Are there any known interactions between mirtazapine and the following drugs: venlafaxine, flupenth

Fråga: Are there any known interactions between mirtazapine and the following drugs: venlafaxine, flupenthixol, digoxin, erythromycin, glibenclamide and insulin? If so, is there a tricyclic antidepressant with less risk of interactions? A 55-year-old male diabetic is being treated for depression with Efexor (venlafaxine) 300 mg/d. Since the effect is not sufficient, addition of Remeron (mirtazapine) is considered. In addition to venlafaxine, the patient is medicating with flupenthixol, digoxin 0.455 mg/d, erythromycin 500 mg/d (long term treatment), glibenclamide and insulin. The plasma concentration of venlafaxine has not been determined.

Sammanfattning: Pharmacodynamic interactions would be expected when venlafaxine is combined with mirtazapine or a tricyclic antidepressant (TCA). This seems to be the desired effect in this case, but the risk of adverse effects (eg serotonin syndrome) by the same mechanism is not known.

Pharmacokinetic interactions with mirtazapine are likely to appear, since it is mainly metabolised by CYP3A4, and the patient is currently taking a potent inhibitor (erythromycin) of this enzyme. The most likely outcome is an increased mirtazapine concentration due to inhibition of its metabolism. Consequently, mirtazapine medication should be cautiously initiated at a low dose, plasma levels determined, and the dose adjusted accordingly.

The risk of pharmacokinetic interactions with TCA:s is probably smaller than with mirtazapine, although there could be a rise in venlafaxine plasma concentration. If co-medication is initiated, monitoring of TCA and venlafaxine plasma levels could be useful. However, we suggest that plasma concentration of venlafaxine is measured before the addition of a second antidepressant is considered.

Svar: One open-design study investigating the response to mirtazapine augmentation in patients with refractory depression was found (1). Five depressed and one dysthymic patient not responding to 4-79 weeks´ treatment with venlafaxine (doses 75-300 mg/d) were given with mirtazapine 15-30 mg/d. After four weeks, 50 per cent of the patients were responding to the medication (Clinical Global Impression-Improvement Scale score of 2 or 3). Sedation was reported in two patients and weight gain in one patient. Except for this study, no information on interactions between mirtazapine and the patient´s current medication was found in Medline, Drugline or standard pharmacological literature.

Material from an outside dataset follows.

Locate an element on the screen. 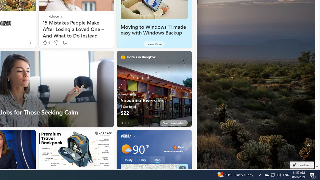 This screenshot has height=180, width=320. '4 Like' is located at coordinates (46, 42).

Mirtazapine has an antagonistic effect on presynaptic alfa-2-adrenergic receptors and postsynaptic 5HT2- and 5HT3-receptors, thereby augmenting the noradrenergic and 5HT1-receptor mediated serotonergic activity (2). Venlafaxine increases synaptic concentrations of noradrenaline and serotonin by inhibiting the reuptake of the two substances (3). A pharmacodynamic interaction would consequently be expected, and actually seems to be the desired effect of the proposed co-medication. Although no substantial evidence of harmful interactions between venlafaxine and mirtazapine was found, there is one case report where co-medication with mirtazapine and a selective serotonin reuptake inhibitor, sertraline, resulted in hypomania (4). Tricyclic antidrepressants (TCA) work in a fashion similar to venlafaxine, albeit not as selective. They inhibit the reuptake of monoamines (5), and pharmacodynamic interactions with venlafaxin would therefore be expected. Theoretically, there could be a risk of serotonin syndrome in co-medication, especially with serotonergic TCA:s such as clomipramine.

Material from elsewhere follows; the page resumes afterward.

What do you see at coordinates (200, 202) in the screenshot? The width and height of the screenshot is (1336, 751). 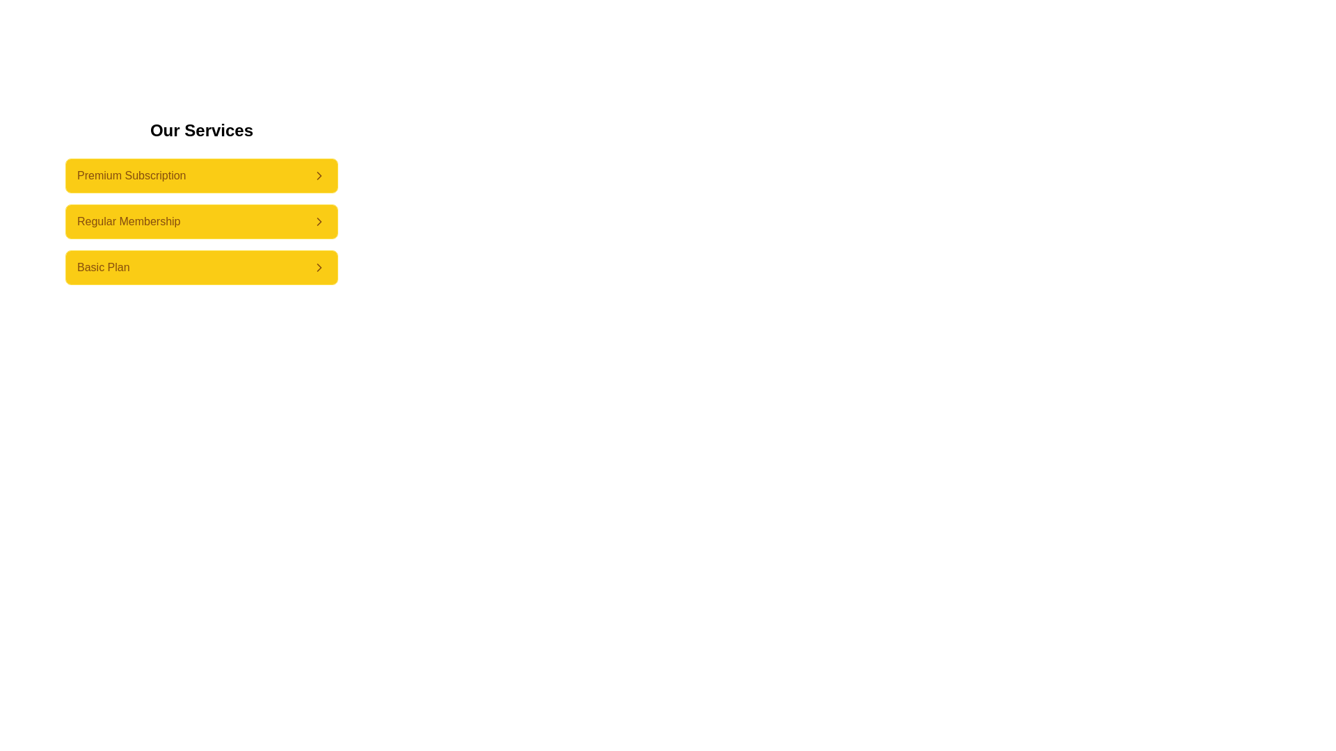 I see `the 'Regular Membership' button located in the middle of the vertically arranged list of three buttons under the 'Our Services' heading` at bounding box center [200, 202].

Mirtazapine is mainly metabolised by cytochrome P450 isoenzyme CYP3A4 (2). It is a weak inhibitor of this enzyme, as it is of CYP1A2 and CYP2D6 (2, 6). Venlafaxine is metabolised by CYP2D6, and is a very weak inhibitor of this enzyme (7). Erythromycin is a potent inhibitor of CYP3A4 (8) while there is some evidence suggesting that glibenclamide is an inducer of this enzyme (9). Since CYP3A4 is the main route in mirtazapine metabolism, there is a substantial risk of elevated mirtazapin concentrations due to erythromycin medication. It is not known whether flupenthixole, like other neuroleptics, is metabolised by CYP2D6 (10).

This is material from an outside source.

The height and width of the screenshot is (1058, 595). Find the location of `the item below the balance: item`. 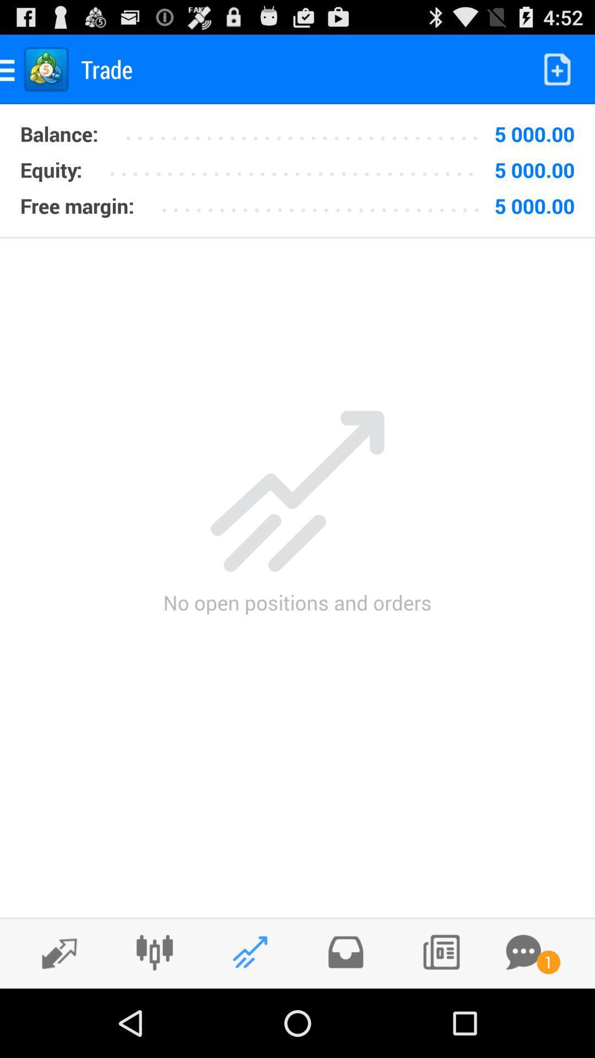

the item below the balance: item is located at coordinates (51, 169).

All TCA:s are metabolised by CYP2D6 (11, 12). In addition, imipramine and amitriptyline are metabolised by several other enzymes (11, 12). Consequently, there is a vast number of possible pharmacokinetic interactions between these and the current medication. However, no such interactions were found between flupenthixol and imipramine (13) or between erythromycin 1000 mg/d and TCA:s (desipramine, imipramine, doxepine, nortriptyline) (14).